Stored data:
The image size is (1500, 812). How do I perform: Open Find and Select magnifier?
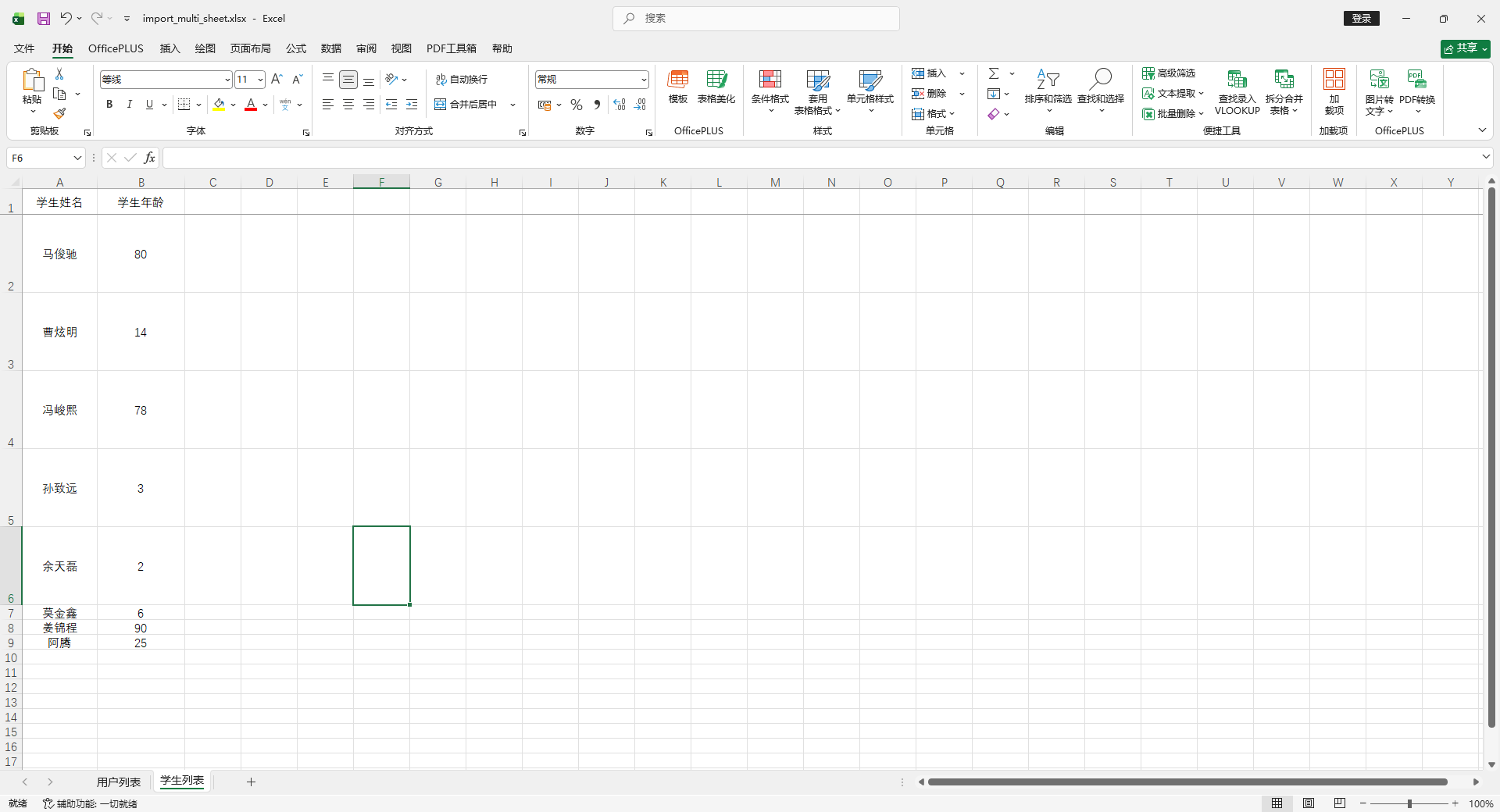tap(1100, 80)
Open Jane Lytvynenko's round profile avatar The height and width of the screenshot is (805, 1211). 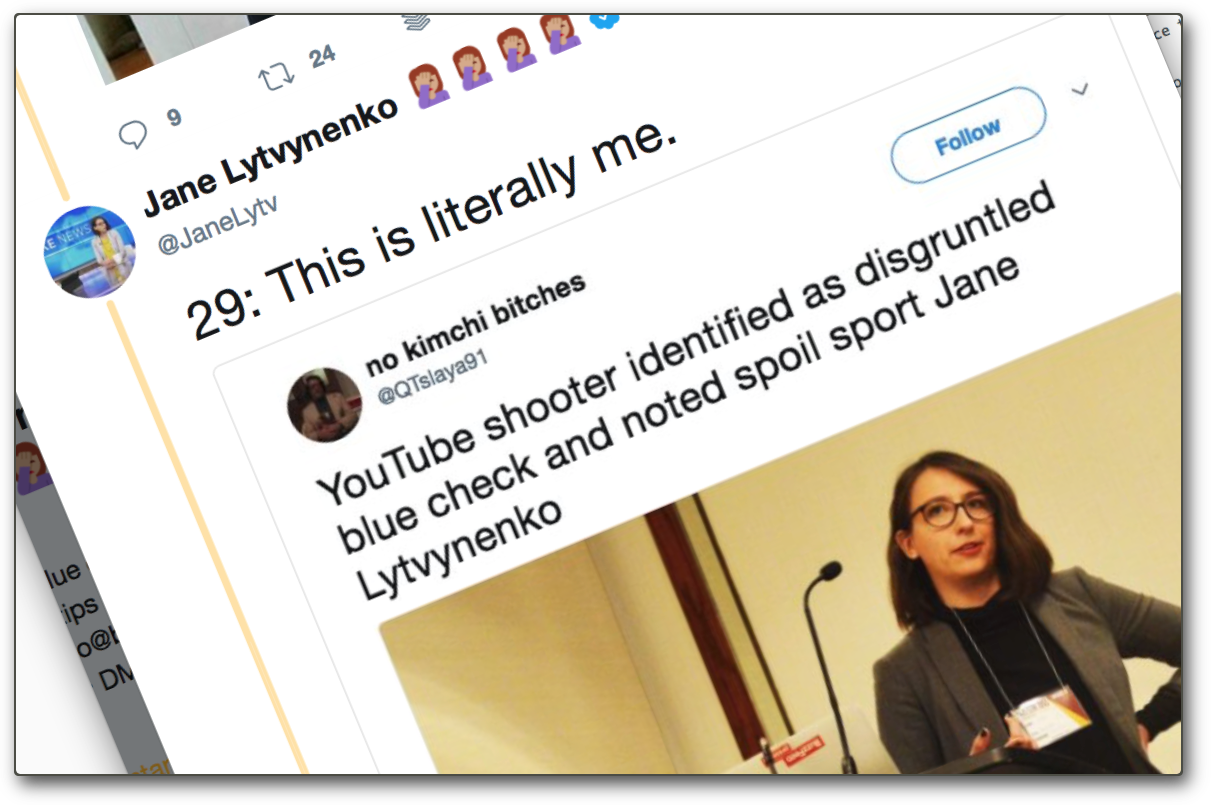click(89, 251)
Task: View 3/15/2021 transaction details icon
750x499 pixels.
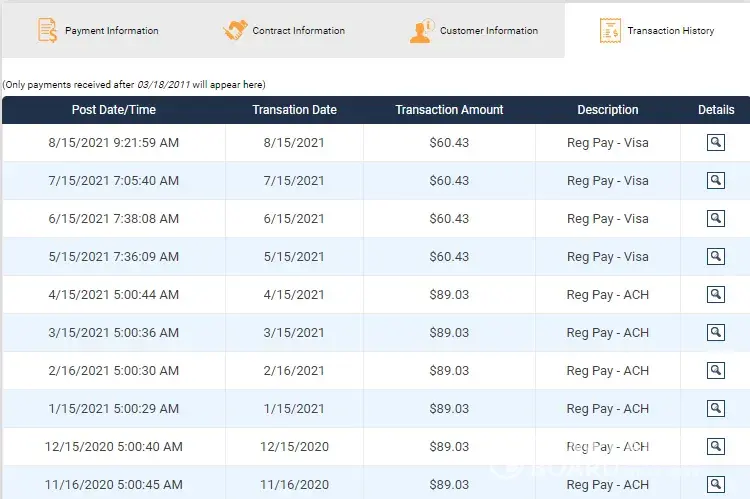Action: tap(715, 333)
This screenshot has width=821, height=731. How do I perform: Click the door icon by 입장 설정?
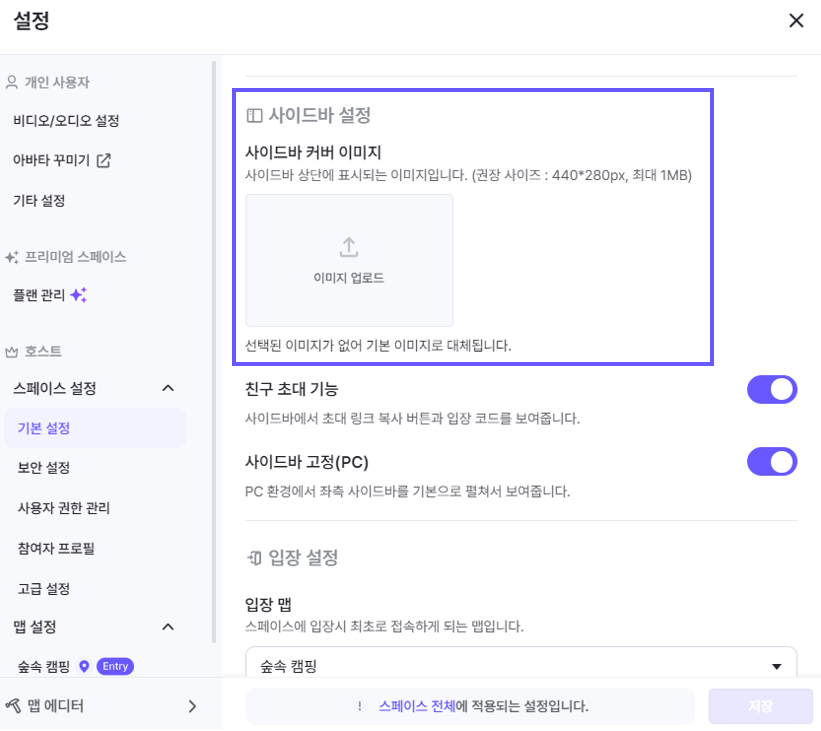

[What to work on]
From the line containing "Task: View 3/15/2021 transaction details icon" through the last line of the records, both included, output those lines exactly and nothing else; skip the pictures.

[Exercise output]
Task: View 3/15/2021 transaction details icon
750x499 pixels.
Action: tap(715, 333)
This screenshot has width=821, height=731. How do I perform: Click the door icon by 입장 설정?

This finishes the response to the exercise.